施工保守編<その1>
05_どのような環境を考慮して施工したら良いですか
適用場所を検討する場合は、計測目的を考慮して、その場所の環境特性と使用する部材、センサの使用される環境に合わせて、センサに耐久性を持たせた設計とする必要があります。環境特性を検討する場合は、環境という言葉を、部材、センサに影響を与えるすべての廻りの状況を意味すると理解すべきです。一般的には大気環境などの雰囲気を環境として取扱いがちですが、狭い視野での検討だけでは耐久性に見落としが生じ、計測目的を達成できない場合があります。環境特性を考慮する場合には広い視野での検討が必要です。図1は環境特性を検討する場合の代表的な視点を表したものです。
図1 環境特性を検討する場合の代表的な視点
環境特性を、化学的反応性、力学的反応性、物理的反応性、生物による害と部材の自己変質性の観点から説明します。環境特性は複合的かつお互いに加速させる現象として発現する場合が多いのです。これらの現象は、環境と部材間だけでなく部材どうし間にも生じます。最終的にはその環境に曝してみないと耐久性の精度の高い評価はできないのも事実ですが、これまでの工業的適用に際して不具合を起こし様々な解析が行われ技術が蓄積されています。一例として、センサの保護管や固定具と使用している金属での応力腐食割れを説明します。

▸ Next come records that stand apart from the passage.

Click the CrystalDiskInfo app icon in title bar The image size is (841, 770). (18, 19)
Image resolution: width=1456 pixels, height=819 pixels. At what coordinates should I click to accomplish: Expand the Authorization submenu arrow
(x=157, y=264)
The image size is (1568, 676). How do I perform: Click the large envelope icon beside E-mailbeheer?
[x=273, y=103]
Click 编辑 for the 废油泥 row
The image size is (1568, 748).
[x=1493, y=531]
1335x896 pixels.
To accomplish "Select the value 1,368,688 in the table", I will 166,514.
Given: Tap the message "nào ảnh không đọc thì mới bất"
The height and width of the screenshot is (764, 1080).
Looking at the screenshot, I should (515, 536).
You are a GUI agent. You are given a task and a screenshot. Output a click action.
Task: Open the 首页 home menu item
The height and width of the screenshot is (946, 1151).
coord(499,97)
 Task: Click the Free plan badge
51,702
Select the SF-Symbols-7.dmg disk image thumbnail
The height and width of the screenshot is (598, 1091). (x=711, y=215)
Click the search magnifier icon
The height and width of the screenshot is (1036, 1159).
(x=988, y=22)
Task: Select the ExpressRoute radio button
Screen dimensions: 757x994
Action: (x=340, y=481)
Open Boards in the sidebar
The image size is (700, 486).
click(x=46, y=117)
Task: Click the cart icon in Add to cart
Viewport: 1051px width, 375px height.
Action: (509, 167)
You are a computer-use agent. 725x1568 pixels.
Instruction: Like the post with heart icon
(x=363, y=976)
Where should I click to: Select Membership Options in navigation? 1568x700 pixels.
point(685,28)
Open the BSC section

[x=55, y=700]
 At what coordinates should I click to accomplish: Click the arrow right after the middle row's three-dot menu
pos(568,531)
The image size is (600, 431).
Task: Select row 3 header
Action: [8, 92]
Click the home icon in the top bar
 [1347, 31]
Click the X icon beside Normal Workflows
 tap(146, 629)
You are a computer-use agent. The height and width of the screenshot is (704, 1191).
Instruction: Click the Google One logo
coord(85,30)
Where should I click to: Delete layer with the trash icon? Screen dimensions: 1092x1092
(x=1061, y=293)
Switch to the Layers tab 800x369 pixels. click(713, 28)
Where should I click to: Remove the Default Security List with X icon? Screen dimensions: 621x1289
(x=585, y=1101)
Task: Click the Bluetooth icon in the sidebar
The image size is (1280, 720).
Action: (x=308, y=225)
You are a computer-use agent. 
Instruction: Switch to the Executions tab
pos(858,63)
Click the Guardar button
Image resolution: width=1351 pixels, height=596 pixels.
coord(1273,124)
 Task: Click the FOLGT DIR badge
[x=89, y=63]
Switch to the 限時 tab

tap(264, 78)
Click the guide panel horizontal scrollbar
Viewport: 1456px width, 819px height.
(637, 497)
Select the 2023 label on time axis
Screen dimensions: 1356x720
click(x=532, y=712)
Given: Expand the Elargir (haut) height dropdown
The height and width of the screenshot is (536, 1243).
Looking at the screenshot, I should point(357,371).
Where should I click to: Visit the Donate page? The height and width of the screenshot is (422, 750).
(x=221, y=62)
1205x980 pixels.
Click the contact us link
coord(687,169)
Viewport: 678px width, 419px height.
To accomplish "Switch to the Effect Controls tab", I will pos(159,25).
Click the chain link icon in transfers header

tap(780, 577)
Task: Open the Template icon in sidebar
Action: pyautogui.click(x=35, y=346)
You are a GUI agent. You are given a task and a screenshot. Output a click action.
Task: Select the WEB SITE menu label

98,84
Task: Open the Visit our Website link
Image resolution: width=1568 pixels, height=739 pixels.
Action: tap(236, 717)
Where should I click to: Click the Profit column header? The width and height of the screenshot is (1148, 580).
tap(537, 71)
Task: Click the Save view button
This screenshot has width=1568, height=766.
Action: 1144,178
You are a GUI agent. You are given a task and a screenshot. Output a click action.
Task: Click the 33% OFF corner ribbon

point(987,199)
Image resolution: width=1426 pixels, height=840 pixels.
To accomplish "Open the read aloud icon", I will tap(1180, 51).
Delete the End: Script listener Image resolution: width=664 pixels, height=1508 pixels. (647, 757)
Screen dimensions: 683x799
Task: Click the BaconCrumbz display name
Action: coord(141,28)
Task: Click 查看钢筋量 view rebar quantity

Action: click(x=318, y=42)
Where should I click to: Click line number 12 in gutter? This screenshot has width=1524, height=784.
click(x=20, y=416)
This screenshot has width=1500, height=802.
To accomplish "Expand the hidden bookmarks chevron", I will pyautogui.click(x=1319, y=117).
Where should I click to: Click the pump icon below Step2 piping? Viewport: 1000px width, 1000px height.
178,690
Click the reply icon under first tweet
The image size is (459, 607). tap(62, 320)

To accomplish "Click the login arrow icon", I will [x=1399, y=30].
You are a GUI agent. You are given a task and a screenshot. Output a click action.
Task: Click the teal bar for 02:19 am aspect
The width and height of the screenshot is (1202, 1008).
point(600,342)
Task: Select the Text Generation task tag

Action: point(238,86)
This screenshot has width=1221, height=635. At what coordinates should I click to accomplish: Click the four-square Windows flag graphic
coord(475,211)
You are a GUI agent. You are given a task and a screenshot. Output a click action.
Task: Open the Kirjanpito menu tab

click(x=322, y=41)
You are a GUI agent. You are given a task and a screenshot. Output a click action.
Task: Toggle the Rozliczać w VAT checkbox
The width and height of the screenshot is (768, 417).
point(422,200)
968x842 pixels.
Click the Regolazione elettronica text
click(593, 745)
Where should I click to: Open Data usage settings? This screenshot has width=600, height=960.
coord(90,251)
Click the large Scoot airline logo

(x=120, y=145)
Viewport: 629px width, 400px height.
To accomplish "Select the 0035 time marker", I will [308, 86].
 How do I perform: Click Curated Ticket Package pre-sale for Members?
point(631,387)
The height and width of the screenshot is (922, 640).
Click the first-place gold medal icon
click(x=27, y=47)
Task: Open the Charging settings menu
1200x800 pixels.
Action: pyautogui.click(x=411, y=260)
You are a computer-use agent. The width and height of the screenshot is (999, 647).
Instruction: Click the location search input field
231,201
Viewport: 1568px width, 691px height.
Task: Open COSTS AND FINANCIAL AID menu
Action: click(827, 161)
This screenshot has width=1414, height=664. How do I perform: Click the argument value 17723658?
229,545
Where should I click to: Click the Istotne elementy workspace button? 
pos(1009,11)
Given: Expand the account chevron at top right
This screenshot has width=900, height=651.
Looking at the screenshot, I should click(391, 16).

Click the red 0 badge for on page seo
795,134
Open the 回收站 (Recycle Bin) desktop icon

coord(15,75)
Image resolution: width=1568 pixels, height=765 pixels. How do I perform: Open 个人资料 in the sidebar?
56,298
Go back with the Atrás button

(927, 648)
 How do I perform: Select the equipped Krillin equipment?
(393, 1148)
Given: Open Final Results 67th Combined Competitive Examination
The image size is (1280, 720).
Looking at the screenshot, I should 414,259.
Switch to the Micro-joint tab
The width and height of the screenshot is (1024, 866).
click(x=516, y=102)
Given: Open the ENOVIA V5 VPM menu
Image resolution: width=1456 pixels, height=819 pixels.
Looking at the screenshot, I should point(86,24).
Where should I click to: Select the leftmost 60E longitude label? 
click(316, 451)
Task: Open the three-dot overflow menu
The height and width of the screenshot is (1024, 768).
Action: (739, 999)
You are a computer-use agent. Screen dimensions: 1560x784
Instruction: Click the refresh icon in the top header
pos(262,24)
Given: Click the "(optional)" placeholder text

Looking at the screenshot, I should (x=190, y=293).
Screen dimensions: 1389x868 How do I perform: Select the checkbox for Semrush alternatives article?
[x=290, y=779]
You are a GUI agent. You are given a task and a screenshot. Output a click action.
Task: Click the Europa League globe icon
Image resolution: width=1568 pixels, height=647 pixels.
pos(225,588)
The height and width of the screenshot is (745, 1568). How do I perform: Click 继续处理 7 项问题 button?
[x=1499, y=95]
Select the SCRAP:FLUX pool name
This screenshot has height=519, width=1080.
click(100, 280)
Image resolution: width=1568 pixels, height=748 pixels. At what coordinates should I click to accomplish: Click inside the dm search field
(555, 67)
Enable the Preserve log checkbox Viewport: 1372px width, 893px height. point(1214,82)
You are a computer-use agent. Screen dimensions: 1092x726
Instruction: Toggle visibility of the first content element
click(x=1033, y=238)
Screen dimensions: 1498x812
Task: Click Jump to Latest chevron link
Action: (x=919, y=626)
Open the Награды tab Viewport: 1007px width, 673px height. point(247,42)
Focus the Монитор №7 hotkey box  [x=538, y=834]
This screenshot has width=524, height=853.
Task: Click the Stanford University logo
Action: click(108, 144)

冷間加工や溶接をした金属内部に内部応力が残存し腐食環境に曝されると応力腐食割れが発生しますが、対策として金属を適切に焼鈍し、内部応力を除去することにより改善されることが知られています。金属に曲げ加工を施した場合で説明します。金属は多結晶体です。通常部は比較的大きな結晶からなっていますが、曲げ部は細かい結晶になっています。これは、曲げ加工により結晶が細粒化されているからです。結晶粒界が増え、この部分に応力が内部応力として残存します。その結果、曲げ部は活性化されている状態で、腐食という化学的反応が進行しやすいことになります。適切な焼鈍をすると結晶粒が回復して活性化状態が開放されます。逆に焼鈍条件によっては、ステンレス鋼などでは結晶粒界にクロムカーバイトという金属間化合物を合成してしまう鋭敏処理になってしまい、粒界腐食を加速することになりますので気を付けて下さい。